Alternatively, the object may be called (as a function) to fix the shape, location, and scale parameters returning a 'frozen' continuous RV object:
rv = generic(<shape(s)>, loc=0, scale=1) `rv_frozen` object with the same methods but holding the given shape, location, and scale fixed
**Statistics**
Statistics are computed using numerical integration by default. For speed you can redefine this using ``_stats``:
- take shape parameters and return mu, mu2, g1, g2
- If you can't compute one of these, return it as None
- Can also be defined with a keyword argument ``moments``, which is a string composed of 'm', 'v', 's', and/or 'k'. Only the components appearing in string should be computed and returned in the order 'm', 'v', 's', or 'k' with missing values returned as None.
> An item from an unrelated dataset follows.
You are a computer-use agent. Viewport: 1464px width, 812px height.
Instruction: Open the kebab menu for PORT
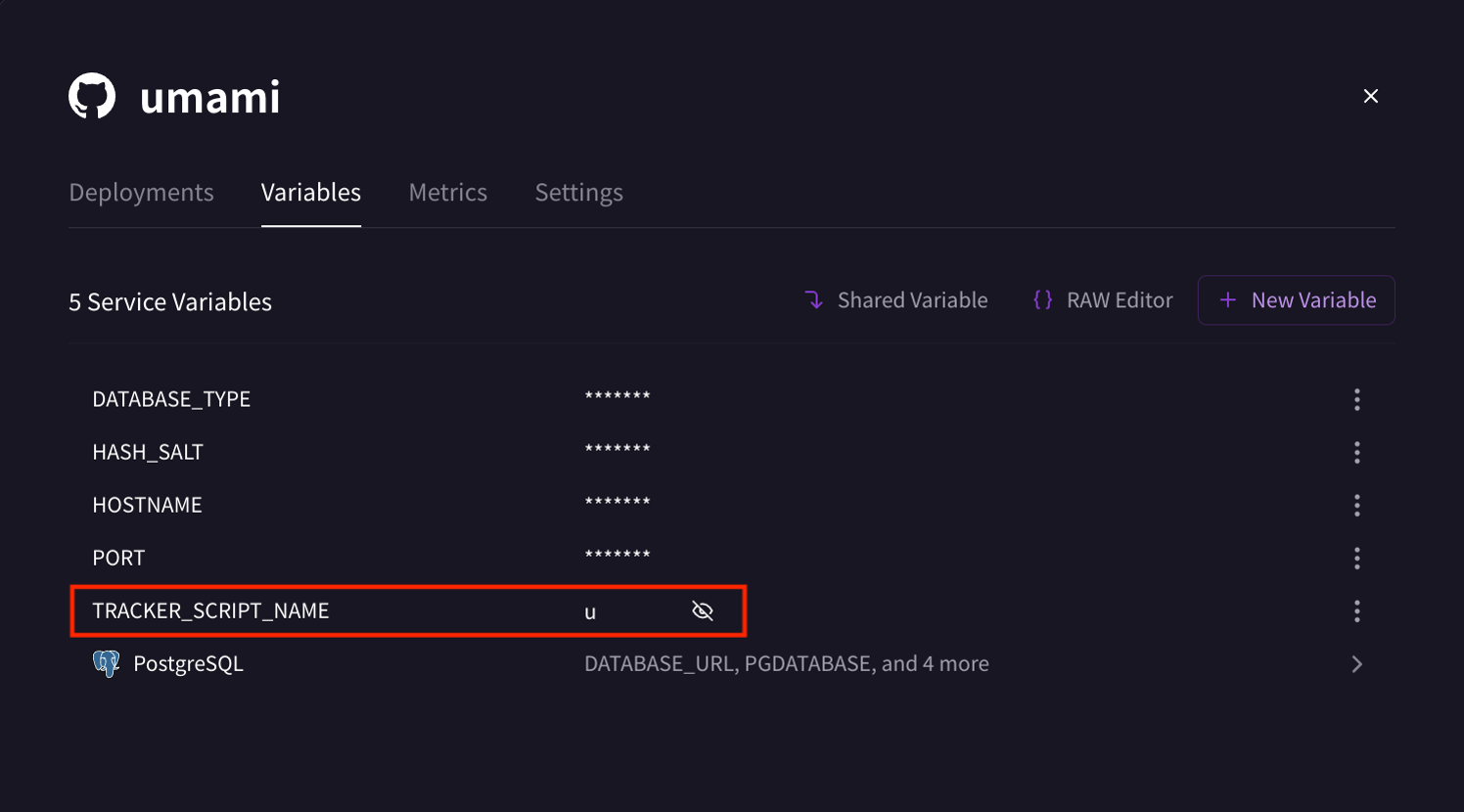click(1357, 558)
Alternatively, you can override ``_munp``, which takes ``n`` and shape parameters and returns the n-th non-central moment of the distribution.
Examples -------- To create a new Gaussian distribution, we would do the following:
>>> from scipy.stats import rv_continuous >>> class gaussian_gen(rv_continuous): ... 'Gaussian distribution' ... def _pdf(self, x): ... return np.exp(-x**2 / 2.) / np.sqrt(2.0 * np.pi) >>> gaussian = gaussian_gen(name='gaussian')
``scipy.stats`` distributions are *instances*, so here we subclass `rv_continuous` and create an instance. With this, we now have a fully functional distribution with all relevant methods automagically generated by the framework.
Note that above we defined a standard normal distribution, with zero mean and unit variance. Shifting and scaling of the distribution can be done by using ``loc`` and ``scale`` parameters: ``gaussian.pdf(x, loc, scale)`` essentially computes ``y = (x - loc) / scale`` and ``gaussian._pdf(y) / scale``.